Customers are advised to check winning numbers through retail locations, the Ohio Lottery website, or mobile app. Prize cashing up to $599 can be done at any retailer, while amounts exceeding $600 must be processed through mail or the digital claim form. Unfortunately, the mobile cashing app and Super Retailer locations are unable to cash prizes above $599 at the moment.
The Ohio Lottery acknowledged the cybersecurity incident on December 24, 2023, initiating immediate measures to mitigate the issue. While the state’s internal investigation is ongoing, the lottery apologizes for any inconvenience and is actively working to restore all services.
The attack has been claimed by the recently surfaced DragonForce ransomware gang. Their assertion suggests the encryption of devices and theft of data, including sensitive information like Social Security Numbers and dates of birth. The gang has already posted a portion of the allegedly stolen data on their leak site, emphasizing its substantial volume.
DragonForce claims to have obtained data from over 3,000,000 entries, comprising first names, last names, email addresses, physical addresses, and winning amounts. The leaked data reportedly includes Social Security Numbers and dates of birth for both employees and players, totaling approximately 600+ gigabytes when unpacked.
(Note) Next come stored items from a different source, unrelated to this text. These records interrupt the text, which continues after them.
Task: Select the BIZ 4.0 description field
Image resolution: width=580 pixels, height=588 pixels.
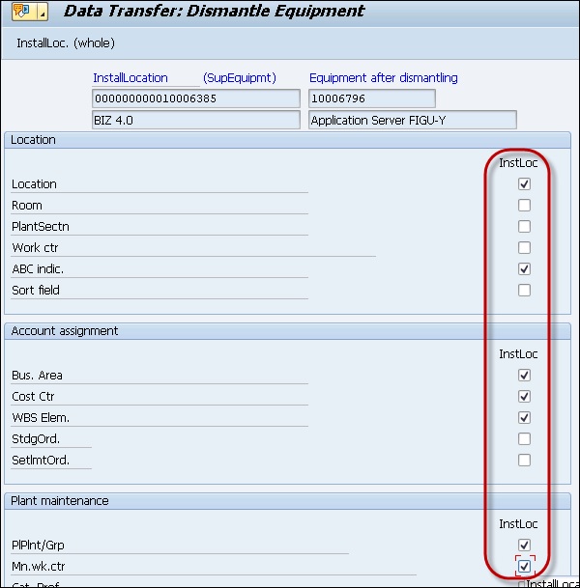Action: tap(196, 121)
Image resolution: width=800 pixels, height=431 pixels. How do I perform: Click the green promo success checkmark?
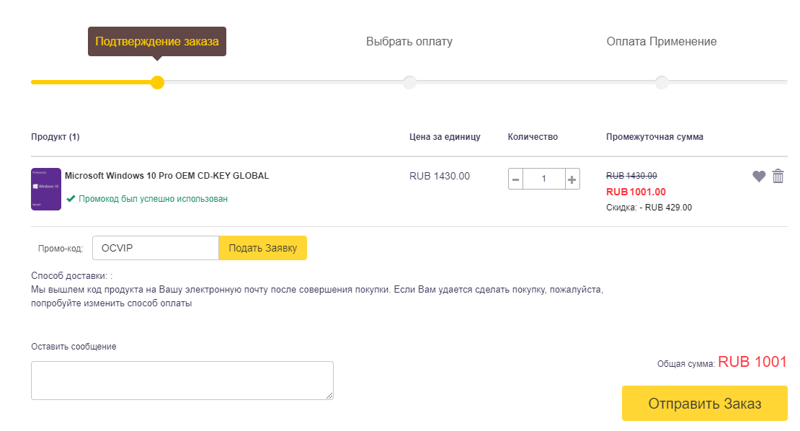click(71, 198)
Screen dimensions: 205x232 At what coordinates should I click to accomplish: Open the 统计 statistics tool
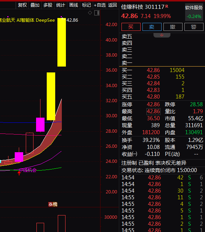pyautogui.click(x=61, y=5)
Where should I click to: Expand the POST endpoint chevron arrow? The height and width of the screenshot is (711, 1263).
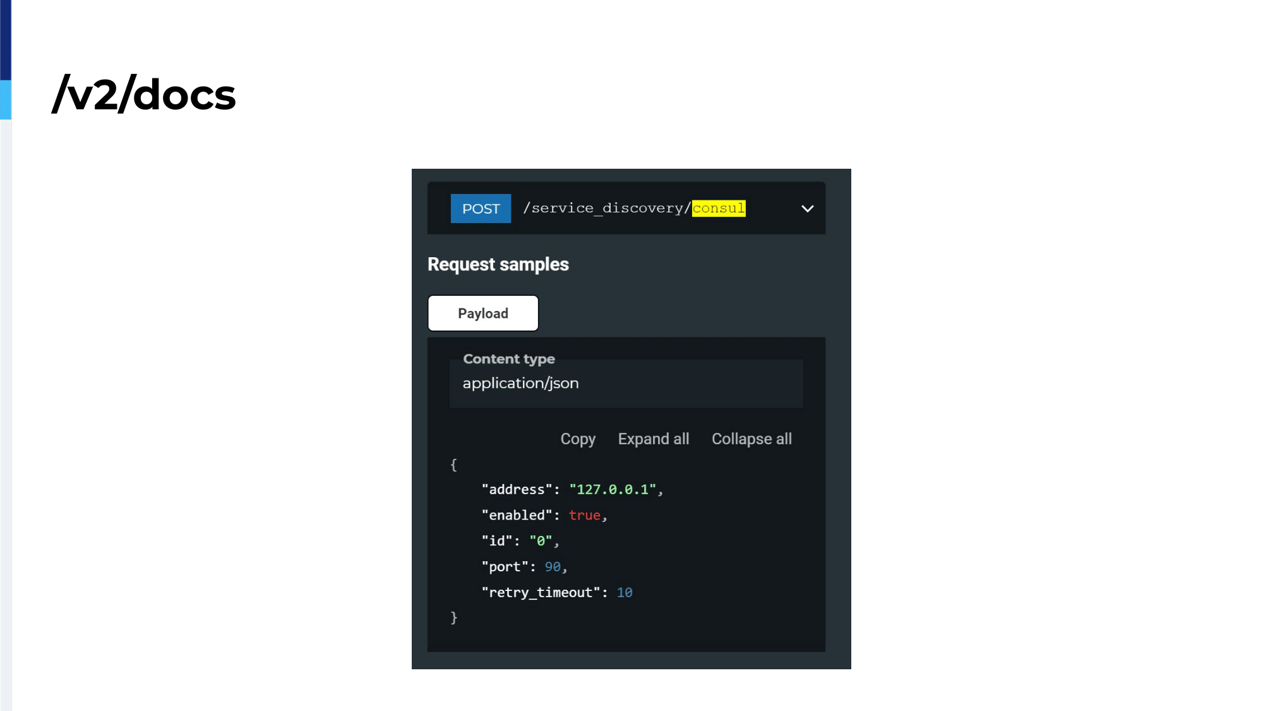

As the Ohio Lottery navigates the aftermath of this cyberattack, customers are urged to stay informed through official channels. The incident underscores the evolving threat landscape, with emerging ransomware gangs like DragonForce showcasing sophisticated tactics. The state’s commitment to investigating the incident aligns with broader efforts to combat cyber threats in an increasingly digital age.